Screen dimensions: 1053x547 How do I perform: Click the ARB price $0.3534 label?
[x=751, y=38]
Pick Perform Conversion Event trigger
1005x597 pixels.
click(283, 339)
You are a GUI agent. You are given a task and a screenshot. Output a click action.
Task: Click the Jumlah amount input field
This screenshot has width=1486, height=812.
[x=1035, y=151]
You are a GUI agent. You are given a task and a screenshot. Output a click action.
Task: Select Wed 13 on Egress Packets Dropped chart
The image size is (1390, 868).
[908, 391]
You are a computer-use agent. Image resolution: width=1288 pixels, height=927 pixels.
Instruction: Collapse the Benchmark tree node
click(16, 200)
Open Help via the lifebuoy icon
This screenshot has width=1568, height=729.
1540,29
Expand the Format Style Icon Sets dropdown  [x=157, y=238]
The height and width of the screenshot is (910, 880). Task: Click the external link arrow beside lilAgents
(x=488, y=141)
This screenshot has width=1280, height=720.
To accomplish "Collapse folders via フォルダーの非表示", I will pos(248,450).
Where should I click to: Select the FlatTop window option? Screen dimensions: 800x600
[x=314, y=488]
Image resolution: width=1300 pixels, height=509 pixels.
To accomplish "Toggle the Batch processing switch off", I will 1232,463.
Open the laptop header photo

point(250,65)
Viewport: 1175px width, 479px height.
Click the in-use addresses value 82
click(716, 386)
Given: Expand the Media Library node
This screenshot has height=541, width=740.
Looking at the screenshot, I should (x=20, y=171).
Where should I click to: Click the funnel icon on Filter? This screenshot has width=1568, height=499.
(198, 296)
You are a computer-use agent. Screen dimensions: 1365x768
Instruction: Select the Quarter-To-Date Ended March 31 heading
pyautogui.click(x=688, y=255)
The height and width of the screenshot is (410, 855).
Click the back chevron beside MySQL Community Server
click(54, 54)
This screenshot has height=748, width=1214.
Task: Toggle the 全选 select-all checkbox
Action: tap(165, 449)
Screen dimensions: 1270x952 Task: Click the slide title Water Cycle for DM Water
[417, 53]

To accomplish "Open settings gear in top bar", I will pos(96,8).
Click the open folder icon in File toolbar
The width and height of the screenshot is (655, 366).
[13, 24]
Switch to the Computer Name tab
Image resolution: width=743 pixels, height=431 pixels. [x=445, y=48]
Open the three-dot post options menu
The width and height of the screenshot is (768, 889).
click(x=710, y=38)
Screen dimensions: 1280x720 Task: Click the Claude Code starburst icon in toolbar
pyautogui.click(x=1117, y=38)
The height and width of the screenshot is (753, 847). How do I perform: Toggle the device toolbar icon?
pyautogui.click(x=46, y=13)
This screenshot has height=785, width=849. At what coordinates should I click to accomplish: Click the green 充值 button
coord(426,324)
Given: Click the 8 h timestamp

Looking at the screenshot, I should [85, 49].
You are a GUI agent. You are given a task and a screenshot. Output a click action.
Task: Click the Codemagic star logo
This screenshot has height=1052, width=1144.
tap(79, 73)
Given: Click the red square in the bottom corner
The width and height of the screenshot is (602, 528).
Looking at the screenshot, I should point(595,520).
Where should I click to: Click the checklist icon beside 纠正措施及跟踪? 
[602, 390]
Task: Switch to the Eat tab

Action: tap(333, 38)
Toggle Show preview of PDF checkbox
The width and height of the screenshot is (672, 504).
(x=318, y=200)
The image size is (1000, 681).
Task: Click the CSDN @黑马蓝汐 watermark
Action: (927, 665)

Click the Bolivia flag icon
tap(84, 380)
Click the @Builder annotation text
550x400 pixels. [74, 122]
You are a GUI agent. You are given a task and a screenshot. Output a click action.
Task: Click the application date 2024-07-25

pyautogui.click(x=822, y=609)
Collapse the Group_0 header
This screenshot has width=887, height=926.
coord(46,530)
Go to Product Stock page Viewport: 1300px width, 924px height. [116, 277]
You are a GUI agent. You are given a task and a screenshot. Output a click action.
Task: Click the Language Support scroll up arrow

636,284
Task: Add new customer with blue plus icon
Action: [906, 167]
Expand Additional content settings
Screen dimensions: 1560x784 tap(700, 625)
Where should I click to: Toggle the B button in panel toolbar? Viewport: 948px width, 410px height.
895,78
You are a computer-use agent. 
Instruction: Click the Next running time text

Your goal: A faithful transcription of all the material is what this exercise calls for.

Solution to this exercise:
Screen dimensions: 1053x547 How do I perform: Click the ARB price $0.3534 label?
[x=751, y=38]
Pick Perform Conversion Event trigger
1005x597 pixels.
click(283, 339)
You are a GUI agent. You are given a task and a screenshot. Output a click action.
Task: Click the Jumlah amount input field
This screenshot has width=1486, height=812.
[x=1035, y=151]
You are a GUI agent. You are given a task and a screenshot. Output a click action.
Task: Select Wed 13 on Egress Packets Dropped chart
The image size is (1390, 868).
[908, 391]
You are a computer-use agent. Image resolution: width=1288 pixels, height=927 pixels.
Instruction: Collapse the Benchmark tree node
click(16, 200)
Open Help via the lifebuoy icon
This screenshot has width=1568, height=729.
1540,29
Expand the Format Style Icon Sets dropdown  [x=157, y=238]
The height and width of the screenshot is (910, 880). Task: Click the external link arrow beside lilAgents
(x=488, y=141)
This screenshot has width=1280, height=720.
To accomplish "Collapse folders via フォルダーの非表示", I will pos(248,450).
Where should I click to: Select the FlatTop window option? Screen dimensions: 800x600
[x=314, y=488]
Image resolution: width=1300 pixels, height=509 pixels.
To accomplish "Toggle the Batch processing switch off", I will 1232,463.
Open the laptop header photo

point(250,65)
Viewport: 1175px width, 479px height.
Click the in-use addresses value 82
click(716, 386)
Given: Expand the Media Library node
This screenshot has height=541, width=740.
Looking at the screenshot, I should (x=20, y=171).
Where should I click to: Click the funnel icon on Filter? This screenshot has width=1568, height=499.
(198, 296)
You are a computer-use agent. Screen dimensions: 1365x768
Instruction: Select the Quarter-To-Date Ended March 31 heading
pyautogui.click(x=688, y=255)
The height and width of the screenshot is (410, 855).
Click the back chevron beside MySQL Community Server
click(54, 54)
This screenshot has height=748, width=1214.
Task: Toggle the 全选 select-all checkbox
Action: tap(165, 449)
Screen dimensions: 1270x952 Task: Click the slide title Water Cycle for DM Water
[417, 53]

To accomplish "Open settings gear in top bar", I will pos(96,8).
Click the open folder icon in File toolbar
The width and height of the screenshot is (655, 366).
[13, 24]
Switch to the Computer Name tab
Image resolution: width=743 pixels, height=431 pixels. [x=445, y=48]
Open the three-dot post options menu
The width and height of the screenshot is (768, 889).
click(x=710, y=38)
Screen dimensions: 1280x720 Task: Click the Claude Code starburst icon in toolbar
pyautogui.click(x=1117, y=38)
The height and width of the screenshot is (753, 847). How do I perform: Toggle the device toolbar icon?
pyautogui.click(x=46, y=13)
This screenshot has height=785, width=849. At what coordinates should I click to accomplish: Click the green 充值 button
coord(426,324)
Given: Click the 8 h timestamp

Looking at the screenshot, I should [85, 49].
You are a GUI agent. You are given a task and a screenshot. Output a click action.
Task: Click the Codemagic star logo
This screenshot has height=1052, width=1144.
tap(79, 73)
Given: Click the red square in the bottom corner
The width and height of the screenshot is (602, 528).
Looking at the screenshot, I should point(595,520).
Where should I click to: Click the checklist icon beside 纠正措施及跟踪? 
[602, 390]
Task: Switch to the Eat tab

Action: tap(333, 38)
Toggle Show preview of PDF checkbox
The width and height of the screenshot is (672, 504).
(x=318, y=200)
The image size is (1000, 681).
Task: Click the CSDN @黑马蓝汐 watermark
Action: (927, 665)

Click the Bolivia flag icon
tap(84, 380)
Click the @Builder annotation text
550x400 pixels. [74, 122]
You are a GUI agent. You are given a task and a screenshot. Output a click action.
Task: Click the application date 2024-07-25

pyautogui.click(x=822, y=609)
Collapse the Group_0 header
This screenshot has width=887, height=926.
coord(46,530)
Go to Product Stock page Viewport: 1300px width, 924px height. [116, 277]
You are a GUI agent. You are given a task and a screenshot. Output a click action.
Task: Click the Language Support scroll up arrow

636,284
Task: Add new customer with blue plus icon
Action: [906, 167]
Expand Additional content settings
Screen dimensions: 1560x784 tap(700, 625)
Where should I click to: Toggle the B button in panel toolbar? Viewport: 948px width, 410px height.
895,78
You are a computer-use agent. 
Instruction: Click the Next running time text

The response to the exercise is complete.